Stein spaces and Stein algebras

We prove that the category of Stein spaces and holomorphic maps is anti-equivalent to the category of Stein algebras and $\mathbb{C}$-algebra morphisms. This removes a finite dimensionality hypothesis from a theorem of Forster.

💡 Research Summary

The paper establishes a full anti‑equivalence between the category of Stein spaces (with holomorphic maps) and the category of Stein algebras (with complex‑algebra morphisms), removing the finite‑dimensionality hypothesis that was present in Forster’s classical results.
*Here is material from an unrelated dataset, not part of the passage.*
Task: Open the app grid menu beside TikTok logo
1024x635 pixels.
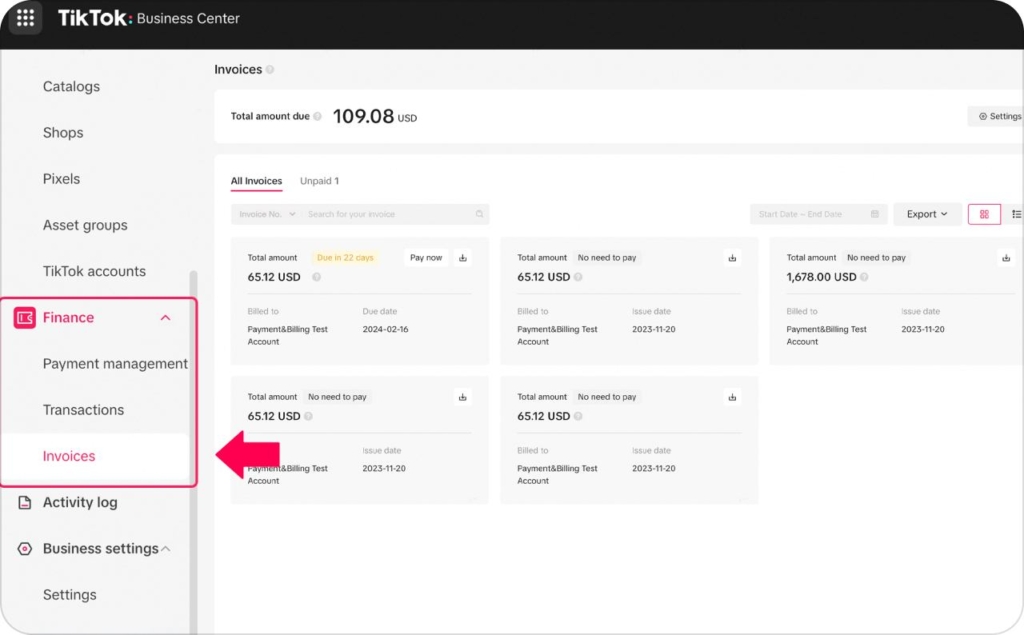Action: tap(24, 18)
After recalling the definitions of Stein spaces and Stein algebras—complex spaces whose global holomorphic function algebras carry the Fréchet topology—the author notes that Forster proved continuity of algebra morphisms and the anti‑equivalence only for finite‑dimensional Stein spaces. Subsequent work by Markoe and Ephraim weakened the dimensional assumptions but did not eliminate them entirely.

The core of the new argument is Theorem 2.1, which asserts that for any Stein space (S) there exists a holomorphic map (f:S\to\mathbb C^{2}) whose fibers are all finite‑dimensional. The construction relies on recent advances in Oka theory. The author introduces a family of Oka manifolds (Y_{r}\subset\mathbb C^{2}) (originally studied by Förster–Wold) and proves they are Oka and contractible. Using the Oka extension theorem (Förster 2005, 2017), any holomorphic map defined on a closed complex subspace of (S) with values in (Y_{r}) can be extended to the whole of (S). By organizing the irreducible components of (S) into a well‑ordered countable set (\Theta) and proceeding inductively, compatible holomorphic maps are built on increasing unions of components, each time ensuring that the image of the new component lies in a suitable (Y_{r}). The Oka property guarantees the existence of extensions, and the decreasing family ((Y_{k})_{k\ge0}) with empty intersection forces each fiber of the final map (f) to intersect only finitely many components, hence to be finite‑dimensional. Proposition 2.3 shows this result is optimal: there exists a Stein space for which every holomorphic map to (\mathbb C) has an infinite‑dimensional fiber.

With such a map (f) in hand, Theorem 3.1 proves that any (\mathbb C)-algebra morphism (\chi:\mathcal O(S)\to\mathbb C) is automatically continuous and must be evaluation at a point of (S). The proof evaluates (\chi) on the coordinate functions of (f), defines a closed subspace (T\subset S) where these coordinates equal the corresponding complex numbers, and observes that (T) is finite‑dimensional. Forster’s original continuity theorem for finite‑dimensional Stein spaces then applies, yielding continuity of (\chi); the subsequent Forster result (Satz 1) gives the evaluation representation. Theorem 3.2 extends this to arbitrary morphisms between Stein algebras, showing they are continuous by reducing to the case of maximal ideals and invoking the continuity of evaluation maps.

Finally, Theorem 3.3 combines these ingredients to obtain the desired anti‑equivalence: the contravariant functor (S\mapsto\mathcal O(S)) is fully faithful and essentially surjective on objects, because every Stein algebra arises as the global sections of a Stein space and every morphism of Stein algebras is continuous and thus corresponds to a holomorphic map. Proposition 3.4 records a useful corollary: for any complex space (X) and Stein space (S), holomorphic maps (X\to S) correspond bijectively to morphisms of locally ringed spaces (X\to\operatorname{Spec}(\mathcal O(S))).

In summary, by leveraging modern Oka theory—particularly the existence of Oka domains in Euclidean spaces and extension theorems—the author removes all dimensional restrictions from Forster’s foundational results, thereby providing a complete categorical duality between Stein spaces and their function algebras. This advances the parallel between complex analytic and algebraic geometry, aligning the analytic theory of Stein spaces with the well‑known algebraic correspondence between affine varieties and finitely generated (\mathbb C)-algebras.